**CHALLENGE:** In the article on presidential campaign artifacts, how many artifacts are on display in the Path to the Presidency exhibit?

**READING TEXT:**
◆ ◆ ◆
200 Years Of Strange And Embarrassing Presidential Campaign Artifacts

If Donald Trump has reached higher than other men, it’s only because he stands on the shoulders of crazy giants.

Donald Trump’s hair is disturbing. But it’s not the most frightening thing that presidential campaigners have ever worn on their heads. That distinction goes to Grover Cleveland’s crew during his 1888 campaign. It was a fashion of the times for candidates to promote themselves in nighttime events known as “torch parades.” Because before the advent of electricity, lighting was available by fire only.


So Cleveland’s people wore medieval, oil-filled burning helmets that rested just inches from their hair, eyes, and noses.

“It seems extraordinarily dangerous,” laughs Alan Lowe, curator at the George W. Bush Presidential Center in Dallas. “But it appears that these torch parades were popular from 1860 to 1890.”

Cleveland’s torch helmet is one of 118 presidential campaign artifacts on display now at the Path to the Presidency exhibit at the George W. Bush Presidential Center. From Bill Clinton’s Ray-Bans he wore on the Arsenio Hall Show to a pair of Ronald and Nancy Reagan slippers (each foot gets its own Reagan), the installation features more than 200 years of strange campaign artifacts–some released by the presidential campaigns, others by mere supporters and profiteers–which reflect the values of our times and also the petty campaign warfare between candidates.

“There’s a great peanut shaped like Jimmy Carter–that was such an important part of his imagery,” says Lowe. “And then we have a campaign button from Reagan that says he was going to crush the peanuts.”

Likewise, while the campaign of 1960 brought us a board game about the Kennedys, it wasn’t meant as some ironic, self-aware pun like “Feel the Bern” is used today. Rather, it was likely released by some entity on the Nixon side, as, from the museum description, “players each assumed the role of one member of the Kennedy clan and compete with each other in a contest for national prominence in these categories: 1) personal image, 2) influential friends, 3) social standing, 4) position of importance, 5) popular support, and 6) backing of a power group.”

That’s not to say the beautiful, full-maned JFK didn’t get the last laugh against his sweaty cueball rival, because 1960 also brought the voting public a comb that read “comb the Nixon out of your hair.”


Sometimes, the campaigns maybe went a little too far with the name calling. During the 1896 campaign between William Jennings Bryan and William McKinley–what Lowe calls the first modern campaign–Bryan was a great orator who traveled the country giving stump speeches. McKinley wasn’t much of a speaker himself, so, instead of taking Bryan on in public speaking, hired the first-ever campaign manager to organize a highly coordinated counterassault.
◆ ◆ ◆
**MATERIAL PROVIDED:**
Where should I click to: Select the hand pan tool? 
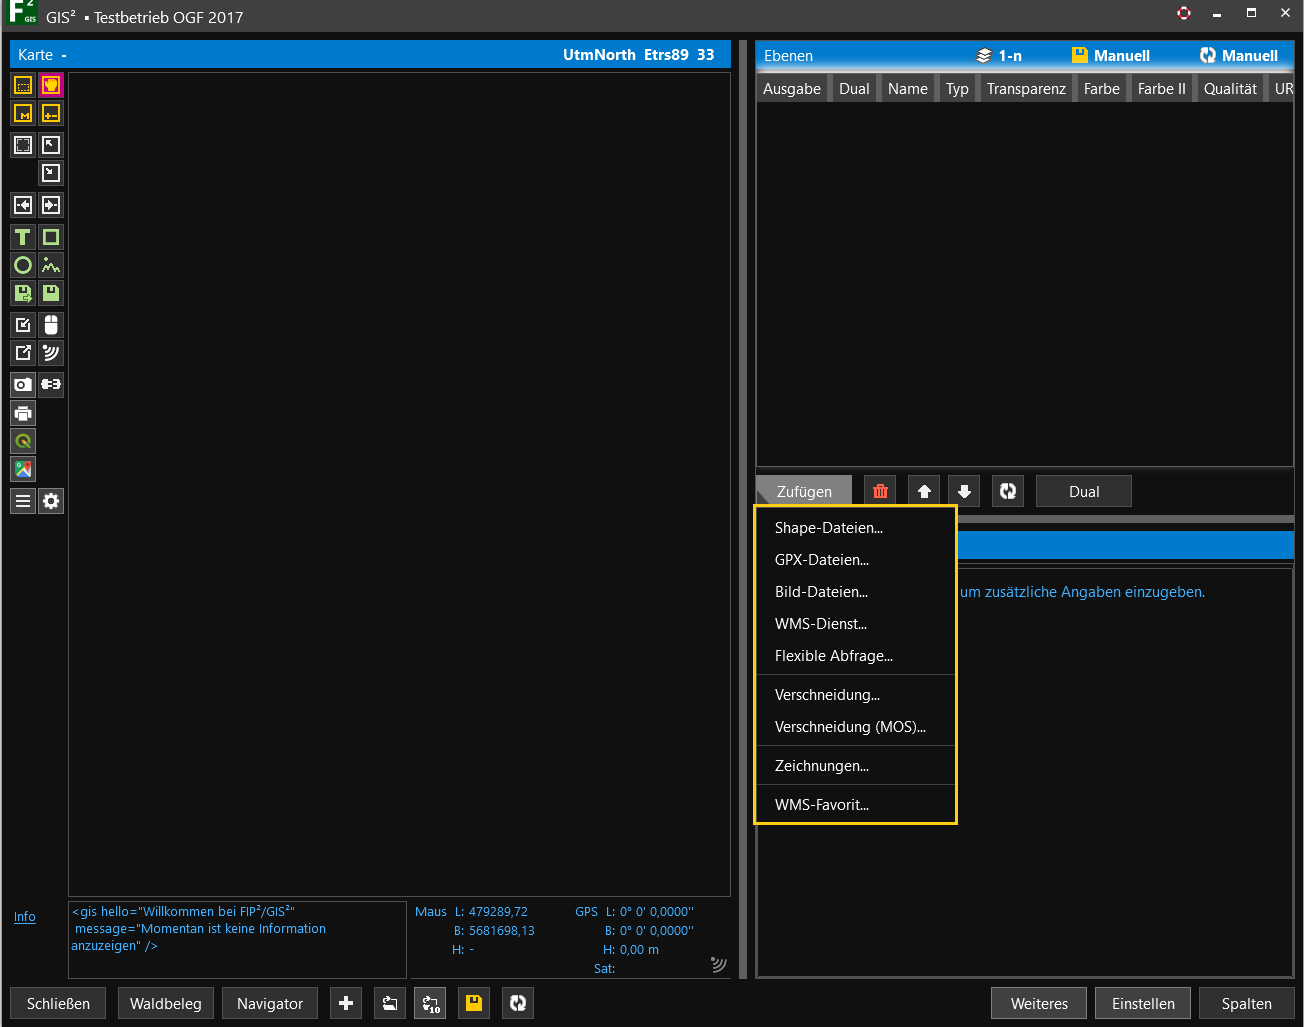coord(51,85)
◆ ◆ ◆
**TASK SOLUTION:** 118